[Start of Article]

Unknown Monday, December 22, 2008 , ,
Guide books will tell you many things about Valletta, of its history, palaces, churches and architecture. Yet there is another source of great pride for Malta’s grand capital city that is unlikely to garner more than a mere mention: football.

Champions last season and hot favourites again this time round, Valletta possess one of the strongest teams in local football. No one has won as much as they have in the past two decades with seven league titles and six national cups. All of which helps fuel their fans’ passion, with Valletta’s supporters having a reputation of being among the most colourful on the island.

Then again, the whole of Malta is in love with the game of football just as it has since the British servicemen introduced the game in the latter half of the nineteenth century. The British influence can still be felt till this day. Floriana FC, the oldest club on the island play in green and white striped shirts and are known as the Irish, a nod to the founding links with the Royal Dublin Fusiliers.

Only one club has won more than Floriana’s twenty-five league titles and that’s Sliema Wanderers with twenty six. The Blues are expected to challenge for the main honours again this year, along with Birkirkara, Hibernians and Marsaxlokk, with the latter being managed by the former Ipswich, Arsenal and England international Brian Talbot.

Special mentions go to St. George’s FC and Melita FC, two clubs with a rich history which today find themselves in the lower leagues. The first were one of the pioneers of the game in Malta with a league title win to their name, even though that goes back to 1916.

Melita’s place in local folklore is retained by the strict adherence to the Corinthian values on which they were founded: till this day they remain the only truly amateur club in Malta with no one receiving any form of remuneration for their services.

All of which adds to the rich texture of Maltese football where local rivalries are keenly contested events. Indeed watching domestic football in Malta is a unique experience not only because all top flight clubs use the same four stadiums to play their league football but because support is often boosted by brass bands and the atmosphere often mimics that of a village feast. Just as you would expect from an island madly in love with the game of football.


This article was published in the October 2008 edition of Skylife magazine.

[End of Article]
[Start of Data provided]

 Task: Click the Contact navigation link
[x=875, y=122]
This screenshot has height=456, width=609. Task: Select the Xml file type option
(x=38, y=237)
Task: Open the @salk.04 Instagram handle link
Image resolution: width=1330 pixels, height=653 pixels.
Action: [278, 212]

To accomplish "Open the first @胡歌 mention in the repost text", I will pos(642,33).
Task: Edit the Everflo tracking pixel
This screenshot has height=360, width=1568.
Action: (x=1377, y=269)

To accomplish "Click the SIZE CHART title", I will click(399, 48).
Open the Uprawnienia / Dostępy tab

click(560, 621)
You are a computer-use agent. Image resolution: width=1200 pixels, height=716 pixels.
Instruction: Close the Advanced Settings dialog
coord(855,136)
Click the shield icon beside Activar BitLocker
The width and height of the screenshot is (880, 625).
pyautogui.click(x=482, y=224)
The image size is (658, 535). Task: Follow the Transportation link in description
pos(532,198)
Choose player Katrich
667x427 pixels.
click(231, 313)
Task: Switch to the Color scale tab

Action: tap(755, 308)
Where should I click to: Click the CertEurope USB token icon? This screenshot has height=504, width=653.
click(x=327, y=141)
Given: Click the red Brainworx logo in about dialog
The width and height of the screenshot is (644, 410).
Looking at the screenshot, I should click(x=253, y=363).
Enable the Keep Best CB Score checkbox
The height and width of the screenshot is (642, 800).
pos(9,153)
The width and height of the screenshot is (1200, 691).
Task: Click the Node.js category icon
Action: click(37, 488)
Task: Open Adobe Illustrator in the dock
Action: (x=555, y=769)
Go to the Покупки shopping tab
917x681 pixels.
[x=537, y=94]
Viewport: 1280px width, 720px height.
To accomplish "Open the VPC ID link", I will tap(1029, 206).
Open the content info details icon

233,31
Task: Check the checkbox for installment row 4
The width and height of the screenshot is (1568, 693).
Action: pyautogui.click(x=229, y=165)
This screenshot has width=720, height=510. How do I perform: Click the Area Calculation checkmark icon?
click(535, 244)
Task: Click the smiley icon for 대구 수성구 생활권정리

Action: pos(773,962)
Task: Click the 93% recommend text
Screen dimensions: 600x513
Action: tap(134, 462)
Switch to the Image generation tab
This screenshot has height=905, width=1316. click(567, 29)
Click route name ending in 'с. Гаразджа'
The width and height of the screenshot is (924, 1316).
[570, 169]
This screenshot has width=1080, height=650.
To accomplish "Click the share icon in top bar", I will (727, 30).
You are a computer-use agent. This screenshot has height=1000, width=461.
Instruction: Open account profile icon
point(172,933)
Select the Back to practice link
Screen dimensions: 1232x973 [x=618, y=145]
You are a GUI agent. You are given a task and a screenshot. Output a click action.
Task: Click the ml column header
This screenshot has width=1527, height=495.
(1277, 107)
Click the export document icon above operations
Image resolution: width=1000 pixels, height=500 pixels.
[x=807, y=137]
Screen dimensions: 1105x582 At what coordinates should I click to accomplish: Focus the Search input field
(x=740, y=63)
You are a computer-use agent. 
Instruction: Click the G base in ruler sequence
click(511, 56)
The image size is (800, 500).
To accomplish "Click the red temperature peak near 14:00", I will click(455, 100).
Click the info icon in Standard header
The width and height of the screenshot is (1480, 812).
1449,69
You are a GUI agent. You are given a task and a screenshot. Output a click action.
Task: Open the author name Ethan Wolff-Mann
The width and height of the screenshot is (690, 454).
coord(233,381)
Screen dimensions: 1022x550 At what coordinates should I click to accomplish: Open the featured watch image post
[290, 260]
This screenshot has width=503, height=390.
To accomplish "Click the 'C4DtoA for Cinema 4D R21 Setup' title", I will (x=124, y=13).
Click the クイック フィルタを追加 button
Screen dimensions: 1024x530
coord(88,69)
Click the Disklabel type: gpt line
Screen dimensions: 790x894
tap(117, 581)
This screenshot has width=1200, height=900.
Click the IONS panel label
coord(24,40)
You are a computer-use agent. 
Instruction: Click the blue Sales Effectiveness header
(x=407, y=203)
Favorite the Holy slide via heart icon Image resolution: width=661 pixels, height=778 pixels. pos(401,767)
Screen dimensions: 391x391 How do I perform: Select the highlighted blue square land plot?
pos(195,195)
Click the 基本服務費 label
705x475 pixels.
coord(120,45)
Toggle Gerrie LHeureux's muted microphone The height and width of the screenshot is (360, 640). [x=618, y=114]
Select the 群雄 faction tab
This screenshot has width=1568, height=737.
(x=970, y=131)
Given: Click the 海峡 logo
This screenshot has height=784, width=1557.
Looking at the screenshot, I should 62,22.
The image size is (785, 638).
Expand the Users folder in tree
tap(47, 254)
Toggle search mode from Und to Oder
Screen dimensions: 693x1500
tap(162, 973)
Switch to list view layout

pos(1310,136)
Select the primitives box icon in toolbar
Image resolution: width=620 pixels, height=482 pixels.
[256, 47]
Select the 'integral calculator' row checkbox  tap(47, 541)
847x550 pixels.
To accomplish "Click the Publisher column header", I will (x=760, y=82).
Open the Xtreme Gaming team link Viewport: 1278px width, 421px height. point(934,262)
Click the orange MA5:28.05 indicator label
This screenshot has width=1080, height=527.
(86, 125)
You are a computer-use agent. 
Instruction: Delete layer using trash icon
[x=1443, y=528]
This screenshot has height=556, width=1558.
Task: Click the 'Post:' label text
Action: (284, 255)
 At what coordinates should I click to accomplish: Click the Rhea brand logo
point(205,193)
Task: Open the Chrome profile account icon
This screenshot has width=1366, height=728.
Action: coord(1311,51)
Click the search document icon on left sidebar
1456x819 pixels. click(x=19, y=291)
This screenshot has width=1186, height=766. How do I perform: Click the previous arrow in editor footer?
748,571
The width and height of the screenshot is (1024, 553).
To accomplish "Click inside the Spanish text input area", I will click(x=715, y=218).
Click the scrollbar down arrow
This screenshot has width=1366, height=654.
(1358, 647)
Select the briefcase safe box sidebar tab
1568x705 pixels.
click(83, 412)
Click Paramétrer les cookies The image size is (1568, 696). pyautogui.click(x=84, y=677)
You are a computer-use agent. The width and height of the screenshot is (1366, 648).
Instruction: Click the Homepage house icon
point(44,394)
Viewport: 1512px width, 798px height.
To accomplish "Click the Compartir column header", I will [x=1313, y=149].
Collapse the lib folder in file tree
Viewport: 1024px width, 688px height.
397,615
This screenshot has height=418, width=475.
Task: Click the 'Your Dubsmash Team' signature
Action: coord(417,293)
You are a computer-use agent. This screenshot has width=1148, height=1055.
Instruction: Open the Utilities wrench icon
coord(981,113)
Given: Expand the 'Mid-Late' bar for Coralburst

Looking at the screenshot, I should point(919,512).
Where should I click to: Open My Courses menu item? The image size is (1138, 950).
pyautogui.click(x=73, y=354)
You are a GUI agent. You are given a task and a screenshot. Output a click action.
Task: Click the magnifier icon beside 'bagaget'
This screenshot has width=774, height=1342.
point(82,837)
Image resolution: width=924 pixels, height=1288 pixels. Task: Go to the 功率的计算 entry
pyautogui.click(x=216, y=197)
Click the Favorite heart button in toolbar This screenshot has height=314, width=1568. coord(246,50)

[End of Data provided]

Exercise instructions :: Please give the number of league titles that the article on Maltese football credits to Sliema Wanderers. The entries have no connection to the article on Maltese football.

Written reply :: Twenty-six.